Bir yıkım ve ideolojik istila dışında amacının ne olduğu anlaşılamayan bu yeni yönetmelikle İ.B.B. Şehir Tiyatroları Genel Sanat Yönetmenliği ve Yönetim Kurulu sanatsal karar ve yetkilerinin belediye bürokratlarına devri esas kılınmaktadır. Buna göre yıllık repertuarı belirlemek için oluşturulan bir  “Edebi Kurul” ile Genel Sanat Yönetmeni’nin oyun seçimleri konusundaki iradesi sembolik bir unsura indirgenmektedir.

Bu darbe yönetmeliğiyle tarihi boyunca görev ve yetkileri idari olan  “İ.B.B. Şehir Tiyatroları Müdürlük Makamı” artık yeni görevi gereği “içerik” ile de ilgilenecek ve tüm sanatsal çalışmalardan sorumlu tutularak “toplumun etik değerlerine özen gösterilmesi” ni gözetecektir.

Yeni yönetmelikle Yönetim Kurulu’na Genel Sanat Yönetmeni değil, “Kültür ve Sosyal İşler Daire Başkanlığı’nın bağlı olduğu Genel Sekreter Yardımcısı..” başkanlık edecektir. Genel Sanat Yönetmeni müdürlük makamının da altında bir kuklaya dönüştürülüp, kurulda seçilmiş sanatçıların yerine belediye memurları oturtulacaktır.

Bu yönetmelik, Şehir Tiyatrosu’nun tüm iradesi elinden alınarak belediyelere ait herhangi bir şube müdürlüğü olma yolunda ilan edilen idam fermanıdır. Özgür vicdanlarda kabulü mümkün değildir.

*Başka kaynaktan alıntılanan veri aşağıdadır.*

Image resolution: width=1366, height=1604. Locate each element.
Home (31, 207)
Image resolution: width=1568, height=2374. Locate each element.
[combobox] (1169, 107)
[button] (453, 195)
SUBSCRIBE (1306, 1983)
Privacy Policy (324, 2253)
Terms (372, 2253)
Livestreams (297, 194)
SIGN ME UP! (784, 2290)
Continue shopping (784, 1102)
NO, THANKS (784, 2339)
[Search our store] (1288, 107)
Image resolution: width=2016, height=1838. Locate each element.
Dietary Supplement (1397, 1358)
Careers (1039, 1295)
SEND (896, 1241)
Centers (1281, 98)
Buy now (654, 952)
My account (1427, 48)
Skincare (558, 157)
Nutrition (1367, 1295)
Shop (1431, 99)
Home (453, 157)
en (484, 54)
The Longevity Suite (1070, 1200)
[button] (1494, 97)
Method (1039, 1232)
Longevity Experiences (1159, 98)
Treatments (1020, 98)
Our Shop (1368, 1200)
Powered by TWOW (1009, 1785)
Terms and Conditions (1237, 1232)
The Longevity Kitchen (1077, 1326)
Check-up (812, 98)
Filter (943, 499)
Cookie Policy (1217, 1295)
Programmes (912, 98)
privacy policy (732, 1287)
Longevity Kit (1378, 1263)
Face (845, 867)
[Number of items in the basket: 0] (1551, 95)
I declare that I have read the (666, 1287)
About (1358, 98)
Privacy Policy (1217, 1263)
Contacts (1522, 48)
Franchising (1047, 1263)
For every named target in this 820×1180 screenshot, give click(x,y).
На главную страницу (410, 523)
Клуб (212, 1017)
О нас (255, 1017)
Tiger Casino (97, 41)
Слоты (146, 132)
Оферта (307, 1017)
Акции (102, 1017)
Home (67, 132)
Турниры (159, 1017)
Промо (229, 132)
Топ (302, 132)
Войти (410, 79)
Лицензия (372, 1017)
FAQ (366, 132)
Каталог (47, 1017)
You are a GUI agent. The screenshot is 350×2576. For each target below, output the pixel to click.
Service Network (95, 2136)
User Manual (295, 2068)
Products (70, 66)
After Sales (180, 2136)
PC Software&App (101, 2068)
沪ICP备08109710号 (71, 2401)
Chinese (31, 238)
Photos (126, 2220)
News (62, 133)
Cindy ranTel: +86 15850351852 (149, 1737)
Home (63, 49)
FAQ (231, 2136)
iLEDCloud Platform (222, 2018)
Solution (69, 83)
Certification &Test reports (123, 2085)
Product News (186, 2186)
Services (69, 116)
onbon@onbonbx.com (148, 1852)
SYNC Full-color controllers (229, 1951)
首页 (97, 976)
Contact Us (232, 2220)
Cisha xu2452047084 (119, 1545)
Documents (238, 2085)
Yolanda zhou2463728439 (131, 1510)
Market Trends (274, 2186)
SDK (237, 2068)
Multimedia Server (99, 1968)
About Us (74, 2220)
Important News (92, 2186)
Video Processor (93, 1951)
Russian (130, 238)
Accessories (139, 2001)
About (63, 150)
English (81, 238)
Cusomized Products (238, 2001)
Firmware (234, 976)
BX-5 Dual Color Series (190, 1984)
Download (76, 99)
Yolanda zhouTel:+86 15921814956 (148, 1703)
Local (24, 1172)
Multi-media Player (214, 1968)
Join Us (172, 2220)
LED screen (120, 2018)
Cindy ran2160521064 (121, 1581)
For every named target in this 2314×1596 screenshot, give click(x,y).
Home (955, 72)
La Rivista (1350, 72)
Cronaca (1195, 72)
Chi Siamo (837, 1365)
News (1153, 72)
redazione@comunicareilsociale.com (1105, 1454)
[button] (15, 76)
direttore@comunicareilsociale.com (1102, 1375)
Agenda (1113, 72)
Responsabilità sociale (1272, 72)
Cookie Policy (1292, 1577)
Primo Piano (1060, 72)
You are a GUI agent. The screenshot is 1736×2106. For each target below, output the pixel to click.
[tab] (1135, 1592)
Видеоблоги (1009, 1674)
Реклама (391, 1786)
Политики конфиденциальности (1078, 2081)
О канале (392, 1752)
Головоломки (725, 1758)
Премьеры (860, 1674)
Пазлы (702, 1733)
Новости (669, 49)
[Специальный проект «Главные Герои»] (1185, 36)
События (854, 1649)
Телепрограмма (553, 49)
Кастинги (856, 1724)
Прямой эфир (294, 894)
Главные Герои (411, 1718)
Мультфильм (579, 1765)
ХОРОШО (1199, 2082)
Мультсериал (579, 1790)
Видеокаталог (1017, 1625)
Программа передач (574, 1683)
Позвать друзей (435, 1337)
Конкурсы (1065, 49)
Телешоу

Unutulmamalıdır ki Şehir Tiyatrosu sadece oy veren seçmenlerin değil, vergi ödeyen vatandaşların, izleyicilerin malıdır.

Karartılmak istenen sahnelerle ülkemizin ufkunun da karartılmak istendiğinin farkında olan bizler, özgür ve bağımsız bir sanat ortamında Şehir Tiyatrosu’nun 98 yıllık kültür birikiminin gelecek kuşaklara devredilebilmesi için sağduyu sahibi tüm vatandaşlarımızı, seyircilerimizi, ülkemizin tüm aydın ve sanatçılarını bizlerle birlik olmaya, seslerini sesimize katmaya çağırıyoruz.